Федор подхватил Марысю под руку и быстро, уже больше не останавливаясь, поспешил домой, где их ждали щи и какие-то смутные разговоры, — так, так, мол, Федя, что-то часто ты стал оглядываться, так, так, Марыся, что-то часто ты стала попрекать меня прошлым, я-то, мол, тебя прошлым не попрекаю…

6

Как ни тихо делал свои дела Максимилиан Михайлович, а слух о прощальном пире прошел, растревожил птиц перелетных, беженцев. Они стали сбиваться в небольшие плотные стаи, чтобы лететь встречь обычному весеннему потоку — с севера на юг и запад. Уже грачи, скворцы оттуда спешили, скоро и журавли закурлыкают в небе. Море, над которым проходил птичий лёт, посинело, набрякло, кое-где верховка на лед пошла. Пора было, до большой грязи, трогаться в путь. Но многие медлили, при встрече посматривали на Максимилиана Михайловича: что-то он скажет?

Он до времени ничего не говорил, а вытряхивал из председательских тощих карманов последнее. На свои базарные припасы, конечно, не мог накормить и десятой доли этих людей — хорошо, хоть начало было положено. Подбросил, скрепя сердце, рыбки Самусеев, привез картошки другой председатель, пала на счастье в одном колхозе списанная ветеринаром телка, выпросили они всеми правдами и неправдами в Череповце мятых конфетных подушечек — пир уже можно было начинать. Максимилиан Михайлович ждал только погожего дня. Не хотелось ему прятать такое хорошее дело в грязном и дымном клубе, на весенний простор тянуло. Нагорная Мякса не один теплый, покрытый березнячком скат предлагала: садись, пируй, веселись на здоровье! Но Максимилиан Михайлович в своих холостяцких скитаниях по окрестностям облюбовал самый высокий угор, который был чуть в стороне, по череповецкой дороге. Стоял там когда-то помещичий дом со всеми службами, теперь была больница, стало быть, с поваром и с кухней. Все собранные припасы он самолично туда перевез и запер в укромной кладовой. Ждал он, первый на пиру, когда обсохнет угорица, чтобы прямо под березами и столы расставить. Особенный был для него этот день, торжественный.

Наконец и обсохла высокая угорица, дни пошли такие, что хоть пей вместо молока.

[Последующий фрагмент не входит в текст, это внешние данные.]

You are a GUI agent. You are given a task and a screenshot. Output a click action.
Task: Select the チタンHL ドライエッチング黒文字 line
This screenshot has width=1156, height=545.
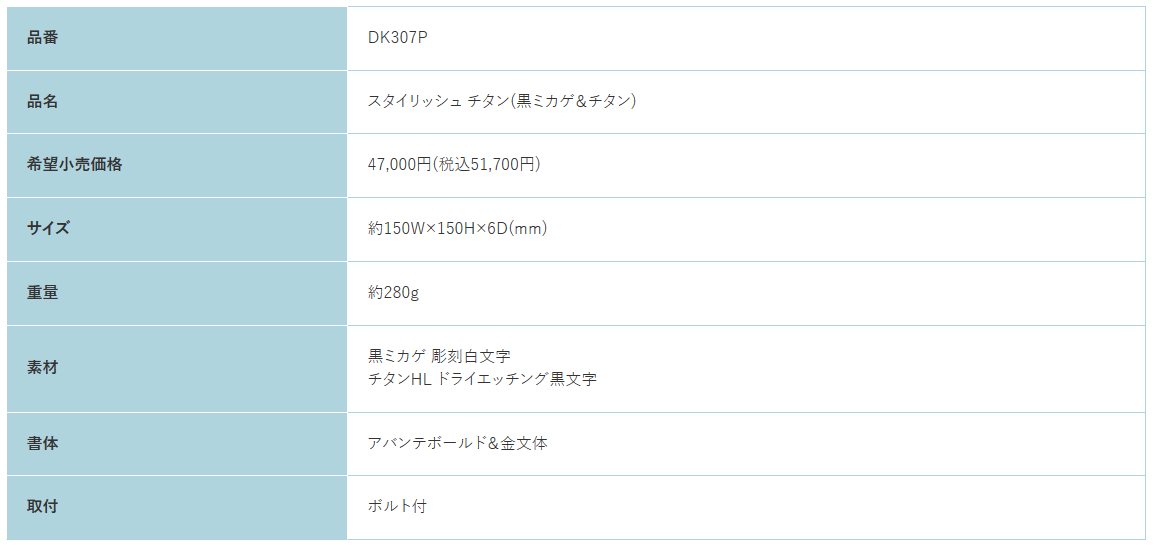(482, 379)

Своим доверенным людям и больничному повару сказал: пора. На завтра и назначили.

Утром, на удивление ясным. Мякса была разбужена стуком молотков и запахом мясного варева. Положим, от больницы и без того иногда попахивало мясным, но слабо и очень редко. А тут как в прежние годы — дух захватывало, умы мутило, на пир звало получше объявления, которое гласило:

«Дорогой многострадальный гость Мяксы! Прежде чем ты уедешь в родные края, приходи на прощальный пир. По русскому обычаю посидим за общим столом и посмотрим в глаза друг другу: ладно ли мы жили все эти годы, не обидели ли друг друга?..»

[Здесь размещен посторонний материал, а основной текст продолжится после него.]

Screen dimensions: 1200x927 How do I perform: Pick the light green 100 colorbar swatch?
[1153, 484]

Кашляя менее обычного, он прибил гвоздями на «Доске объявлений», где вывешивались сводки Совинформбюро и другие важные вести, это приглашение и постоял в раздумье. В левом углу, как у земляка Верещагина, с винтовками наперевес бежали одетые в шинели российские мужики, а в правом была тыловая, трудовая Мякса: она пахала, собирала теплые вещи для фронта и кормила гонимых войной людей. Показалось Максимилиану Михайловичу, что с рисованием вышло похуже, чем у Верещагина, но уж тут ничего не поделаешь.

Он повздыхал и пошел на гору, куда стаскивали из школы столы и где сколачивали лавки.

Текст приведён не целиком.